» **EXERCISE REQUIREMENTS**: Convert the listing below into a Markdown table with the columns "Row" and "Line", giving each line its own numbered row. Leave out blank lines.

## begin DATA ROWS

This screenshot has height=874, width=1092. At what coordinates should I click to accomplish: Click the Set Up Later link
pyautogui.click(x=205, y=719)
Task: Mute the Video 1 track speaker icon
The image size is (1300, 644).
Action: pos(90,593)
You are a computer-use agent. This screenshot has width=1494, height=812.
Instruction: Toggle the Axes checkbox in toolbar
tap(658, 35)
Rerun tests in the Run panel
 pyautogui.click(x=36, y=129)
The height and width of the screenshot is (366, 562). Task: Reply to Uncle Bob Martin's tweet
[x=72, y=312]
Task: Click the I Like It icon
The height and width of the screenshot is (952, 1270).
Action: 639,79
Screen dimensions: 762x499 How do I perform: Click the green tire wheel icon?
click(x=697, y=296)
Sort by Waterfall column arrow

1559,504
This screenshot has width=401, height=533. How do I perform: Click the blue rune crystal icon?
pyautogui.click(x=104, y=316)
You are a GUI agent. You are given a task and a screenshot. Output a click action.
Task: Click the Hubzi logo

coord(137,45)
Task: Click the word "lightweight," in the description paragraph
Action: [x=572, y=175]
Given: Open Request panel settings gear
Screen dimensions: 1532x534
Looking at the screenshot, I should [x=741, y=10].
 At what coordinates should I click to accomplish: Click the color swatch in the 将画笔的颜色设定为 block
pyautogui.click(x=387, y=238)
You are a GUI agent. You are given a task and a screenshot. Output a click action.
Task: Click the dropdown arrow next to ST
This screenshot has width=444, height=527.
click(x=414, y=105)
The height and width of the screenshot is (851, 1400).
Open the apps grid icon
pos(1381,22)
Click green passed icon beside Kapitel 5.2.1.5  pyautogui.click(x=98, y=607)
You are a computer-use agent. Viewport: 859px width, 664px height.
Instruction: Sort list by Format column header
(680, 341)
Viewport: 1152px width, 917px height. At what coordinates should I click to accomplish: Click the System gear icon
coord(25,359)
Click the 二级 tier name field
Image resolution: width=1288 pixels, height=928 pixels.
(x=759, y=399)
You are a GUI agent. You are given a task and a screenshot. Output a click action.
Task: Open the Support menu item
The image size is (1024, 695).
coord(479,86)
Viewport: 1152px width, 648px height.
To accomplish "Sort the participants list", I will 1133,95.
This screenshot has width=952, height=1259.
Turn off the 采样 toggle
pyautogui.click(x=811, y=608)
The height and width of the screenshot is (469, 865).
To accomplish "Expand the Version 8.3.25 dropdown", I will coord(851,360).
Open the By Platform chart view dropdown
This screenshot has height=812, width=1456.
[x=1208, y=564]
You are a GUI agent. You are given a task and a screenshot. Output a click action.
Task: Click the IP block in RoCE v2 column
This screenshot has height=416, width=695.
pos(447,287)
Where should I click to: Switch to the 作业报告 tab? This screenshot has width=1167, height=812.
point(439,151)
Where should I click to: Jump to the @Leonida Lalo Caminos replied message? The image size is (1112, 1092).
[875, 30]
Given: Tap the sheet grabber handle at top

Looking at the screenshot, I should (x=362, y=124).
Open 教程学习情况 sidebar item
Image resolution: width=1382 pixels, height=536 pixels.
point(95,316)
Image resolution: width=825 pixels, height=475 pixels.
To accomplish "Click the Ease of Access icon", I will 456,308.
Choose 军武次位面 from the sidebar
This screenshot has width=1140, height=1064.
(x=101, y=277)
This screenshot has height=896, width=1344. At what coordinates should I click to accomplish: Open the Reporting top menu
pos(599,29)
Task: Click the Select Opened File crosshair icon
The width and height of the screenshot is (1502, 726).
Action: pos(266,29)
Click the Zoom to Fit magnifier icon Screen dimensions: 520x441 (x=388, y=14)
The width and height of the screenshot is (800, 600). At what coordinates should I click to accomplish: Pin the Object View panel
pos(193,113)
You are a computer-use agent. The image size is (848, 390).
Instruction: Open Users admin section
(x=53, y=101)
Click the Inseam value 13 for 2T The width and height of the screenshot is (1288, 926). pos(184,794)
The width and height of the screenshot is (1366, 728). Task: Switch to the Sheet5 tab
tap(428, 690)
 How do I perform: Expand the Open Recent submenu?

## end DATA ROWS

» **CORRECT OUTPUT**:
| Row | Line |
|---|---|
| 1 | This screenshot has height=874, width=1092. At what coordinates should I click to accomplish: Click the Set Up Later link |
| 2 | pyautogui.click(x=205, y=719) |
| 3 | Task: Mute the Video 1 track speaker icon |
| 4 | The image size is (1300, 644). |
| 5 | Action: pos(90,593) |
| 6 | You are a computer-use agent. This screenshot has width=1494, height=812. |
| 7 | Instruction: Toggle the Axes checkbox in toolbar |
| 8 | tap(658, 35) |
| 9 | Rerun tests in the Run panel |
| 10 |  pyautogui.click(x=36, y=129) |
| 11 | The height and width of the screenshot is (366, 562). Task: Reply to Uncle Bob Martin's tweet |
| 12 | [x=72, y=312] |
| 13 | Task: Click the I Like It icon |
| 14 | The height and width of the screenshot is (952, 1270). |
| 15 | Action: 639,79 |
| 16 | Screen dimensions: 762x499 How do I perform: Click the green tire wheel icon? |
| 17 | click(x=697, y=296) |
| 18 | Sort by Waterfall column arrow |
| 19 | 1559,504 |
| 20 | This screenshot has width=401, height=533. How do I perform: Click the blue rune crystal icon? |
| 21 | pyautogui.click(x=104, y=316) |
| 22 | You are a GUI agent. You are given a task and a screenshot. Output a click action. |
| 23 | Task: Click the Hubzi logo |
| 24 | coord(137,45) |
| 25 | Task: Click the word "lightweight," in the description paragraph |
| 26 | Action: [x=572, y=175] |
| 27 | Given: Open Request panel settings gear |
| 28 | Screen dimensions: 1532x534 |
| 29 | Looking at the screenshot, I should [x=741, y=10]. |
| 30 |  At what coordinates should I click to accomplish: Click the color swatch in the 将画笔的颜色设定为 block |
| 31 | pyautogui.click(x=387, y=238) |
| 32 | You are a GUI agent. You are given a task and a screenshot. Output a click action. |
| 33 | Task: Click the dropdown arrow next to ST |
| 34 | This screenshot has width=444, height=527. |
| 35 | click(x=414, y=105) |
| 36 | The height and width of the screenshot is (851, 1400). |
| 37 | Open the apps grid icon |
| 38 | pos(1381,22) |
| 39 | Click green passed icon beside Kapitel 5.2.1.5  pyautogui.click(x=98, y=607) |
| 40 | You are a computer-use agent. Viewport: 859px width, 664px height. |
| 41 | Instruction: Sort list by Format column header |
| 42 | (680, 341) |
| 43 | Viewport: 1152px width, 917px height. At what coordinates should I click to accomplish: Click the System gear icon |
| 44 | coord(25,359) |
| 45 | Click the 二级 tier name field |
| 46 | Image resolution: width=1288 pixels, height=928 pixels. |
| 47 | (x=759, y=399) |
| 48 | You are a GUI agent. You are given a task and a screenshot. Output a click action. |
| 49 | Task: Open the Support menu item |
| 50 | The image size is (1024, 695). |
| 51 | coord(479,86) |
| 52 | Viewport: 1152px width, 648px height. |
| 53 | To accomplish "Sort the participants list", I will 1133,95. |
| 54 | This screenshot has width=952, height=1259. |
| 55 | Turn off the 采样 toggle |
| 56 | pyautogui.click(x=811, y=608) |
| 57 | The height and width of the screenshot is (469, 865). |
| 58 | To accomplish "Expand the Version 8.3.25 dropdown", I will coord(851,360). |
| 59 | Open the By Platform chart view dropdown |
| 60 | This screenshot has height=812, width=1456. |
| 61 | [x=1208, y=564] |
| 62 | You are a GUI agent. You are given a task and a screenshot. Output a click action. |
| 63 | Task: Click the IP block in RoCE v2 column |
| 64 | This screenshot has height=416, width=695. |
| 65 | pos(447,287) |
| 66 | Where should I click to: Switch to the 作业报告 tab? This screenshot has width=1167, height=812. |
| 67 | point(439,151) |
| 68 | Where should I click to: Jump to the @Leonida Lalo Caminos replied message? The image size is (1112, 1092). |
| 69 | [875, 30] |
| 70 | Given: Tap the sheet grabber handle at top |
| 71 | Looking at the screenshot, I should (x=362, y=124). |
| 72 | Open 教程学习情况 sidebar item |
| 73 | Image resolution: width=1382 pixels, height=536 pixels. |
| 74 | point(95,316) |
| 75 | Image resolution: width=825 pixels, height=475 pixels. |
| 76 | To accomplish "Click the Ease of Access icon", I will 456,308. |
| 77 | Choose 军武次位面 from the sidebar |
| 78 | This screenshot has width=1140, height=1064. |
| 79 | (x=101, y=277) |
| 80 | This screenshot has height=896, width=1344. At what coordinates should I click to accomplish: Open the Reporting top menu |
| 81 | pos(599,29) |
| 82 | Task: Click the Select Opened File crosshair icon |
| 83 | The width and height of the screenshot is (1502, 726). |
| 84 | Action: pos(266,29) |
| 85 | Click the Zoom to Fit magnifier icon Screen dimensions: 520x441 (x=388, y=14) |
| 86 | The width and height of the screenshot is (800, 600). At what coordinates should I click to accomplish: Pin the Object View panel |
| 87 | pos(193,113) |
| 88 | You are a computer-use agent. The image size is (848, 390). |
| 89 | Instruction: Open Users admin section |
| 90 | (x=53, y=101) |
| 91 | Click the Inseam value 13 for 2T The width and height of the screenshot is (1288, 926). pos(184,794) |
| 92 | The width and height of the screenshot is (1366, 728). Task: Switch to the Sheet5 tab |
| 93 | tap(428, 690) |
| 94 |  How do I perform: Expand the Open Recent submenu? |